* _Exercise directions_: Once you reach the line that holds "Select the Stalker-COP.exe application file" in the listing below, output it and every line after it through the line that holds "Click Maximum uses in total field", word for word.

··· Information

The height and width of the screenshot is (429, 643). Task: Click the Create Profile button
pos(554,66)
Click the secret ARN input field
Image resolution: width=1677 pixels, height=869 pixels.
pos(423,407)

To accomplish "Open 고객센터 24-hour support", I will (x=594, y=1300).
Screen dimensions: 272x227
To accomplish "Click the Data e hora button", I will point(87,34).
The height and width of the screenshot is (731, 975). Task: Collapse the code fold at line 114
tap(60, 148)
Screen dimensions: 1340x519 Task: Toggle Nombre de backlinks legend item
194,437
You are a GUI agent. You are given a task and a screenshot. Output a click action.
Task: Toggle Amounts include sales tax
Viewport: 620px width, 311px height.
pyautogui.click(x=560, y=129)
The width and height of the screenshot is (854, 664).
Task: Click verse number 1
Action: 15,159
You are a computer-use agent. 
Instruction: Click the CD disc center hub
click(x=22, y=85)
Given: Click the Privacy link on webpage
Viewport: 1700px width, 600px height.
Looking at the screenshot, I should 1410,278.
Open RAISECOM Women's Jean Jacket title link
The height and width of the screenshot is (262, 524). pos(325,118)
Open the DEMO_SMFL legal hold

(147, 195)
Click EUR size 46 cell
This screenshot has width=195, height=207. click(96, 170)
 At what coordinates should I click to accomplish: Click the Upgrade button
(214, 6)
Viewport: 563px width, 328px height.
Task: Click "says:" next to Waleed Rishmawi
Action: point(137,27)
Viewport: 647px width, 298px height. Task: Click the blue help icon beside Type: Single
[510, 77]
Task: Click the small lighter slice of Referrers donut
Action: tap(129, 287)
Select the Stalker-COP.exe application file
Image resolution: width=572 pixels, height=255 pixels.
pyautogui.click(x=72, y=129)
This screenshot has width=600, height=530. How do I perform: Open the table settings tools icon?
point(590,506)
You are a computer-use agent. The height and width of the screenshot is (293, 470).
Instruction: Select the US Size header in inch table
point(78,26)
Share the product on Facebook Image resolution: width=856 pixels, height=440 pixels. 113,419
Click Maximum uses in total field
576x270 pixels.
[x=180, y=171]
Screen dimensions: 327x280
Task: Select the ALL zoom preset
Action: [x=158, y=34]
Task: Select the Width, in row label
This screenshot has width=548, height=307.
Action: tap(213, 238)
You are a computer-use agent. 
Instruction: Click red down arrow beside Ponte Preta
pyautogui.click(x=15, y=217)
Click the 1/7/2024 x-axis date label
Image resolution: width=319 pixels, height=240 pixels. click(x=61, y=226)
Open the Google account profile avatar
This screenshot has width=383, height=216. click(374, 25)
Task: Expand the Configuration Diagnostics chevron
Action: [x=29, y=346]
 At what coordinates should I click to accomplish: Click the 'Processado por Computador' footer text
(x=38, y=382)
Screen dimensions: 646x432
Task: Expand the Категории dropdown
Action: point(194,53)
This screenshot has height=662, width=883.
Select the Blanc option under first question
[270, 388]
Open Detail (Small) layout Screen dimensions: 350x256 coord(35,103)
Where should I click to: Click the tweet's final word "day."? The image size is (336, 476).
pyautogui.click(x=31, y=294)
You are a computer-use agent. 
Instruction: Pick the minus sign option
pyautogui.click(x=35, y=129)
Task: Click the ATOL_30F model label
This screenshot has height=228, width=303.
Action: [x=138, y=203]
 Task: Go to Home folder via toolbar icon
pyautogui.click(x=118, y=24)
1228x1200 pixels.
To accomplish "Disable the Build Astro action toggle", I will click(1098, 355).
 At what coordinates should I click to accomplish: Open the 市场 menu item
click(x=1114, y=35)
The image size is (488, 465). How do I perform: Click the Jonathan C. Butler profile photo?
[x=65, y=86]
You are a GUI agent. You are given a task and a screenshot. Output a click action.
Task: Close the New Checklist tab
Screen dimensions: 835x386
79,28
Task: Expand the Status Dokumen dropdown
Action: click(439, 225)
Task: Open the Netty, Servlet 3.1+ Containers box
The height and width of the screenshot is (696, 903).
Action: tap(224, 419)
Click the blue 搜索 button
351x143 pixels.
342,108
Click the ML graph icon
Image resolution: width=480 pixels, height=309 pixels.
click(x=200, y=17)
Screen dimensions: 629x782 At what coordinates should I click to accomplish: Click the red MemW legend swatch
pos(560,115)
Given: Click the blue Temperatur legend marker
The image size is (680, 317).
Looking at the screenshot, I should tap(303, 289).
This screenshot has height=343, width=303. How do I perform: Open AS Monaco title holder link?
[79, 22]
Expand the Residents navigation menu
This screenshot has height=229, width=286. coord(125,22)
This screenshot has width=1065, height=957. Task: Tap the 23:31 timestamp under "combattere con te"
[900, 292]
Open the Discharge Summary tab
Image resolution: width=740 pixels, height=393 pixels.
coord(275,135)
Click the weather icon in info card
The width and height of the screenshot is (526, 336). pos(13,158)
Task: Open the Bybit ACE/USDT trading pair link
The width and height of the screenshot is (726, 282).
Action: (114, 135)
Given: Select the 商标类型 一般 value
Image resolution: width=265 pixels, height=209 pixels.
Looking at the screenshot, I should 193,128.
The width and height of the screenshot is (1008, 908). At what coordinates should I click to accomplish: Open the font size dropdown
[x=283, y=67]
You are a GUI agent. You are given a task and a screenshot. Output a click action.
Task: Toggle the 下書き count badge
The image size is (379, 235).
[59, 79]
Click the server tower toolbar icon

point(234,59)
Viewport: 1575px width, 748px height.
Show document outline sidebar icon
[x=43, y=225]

······

* _Exercise response_:
Select the Stalker-COP.exe application file
Image resolution: width=572 pixels, height=255 pixels.
pyautogui.click(x=72, y=129)
This screenshot has width=600, height=530. How do I perform: Open the table settings tools icon?
point(590,506)
You are a computer-use agent. The height and width of the screenshot is (293, 470).
Instruction: Select the US Size header in inch table
point(78,26)
Share the product on Facebook Image resolution: width=856 pixels, height=440 pixels. 113,419
Click Maximum uses in total field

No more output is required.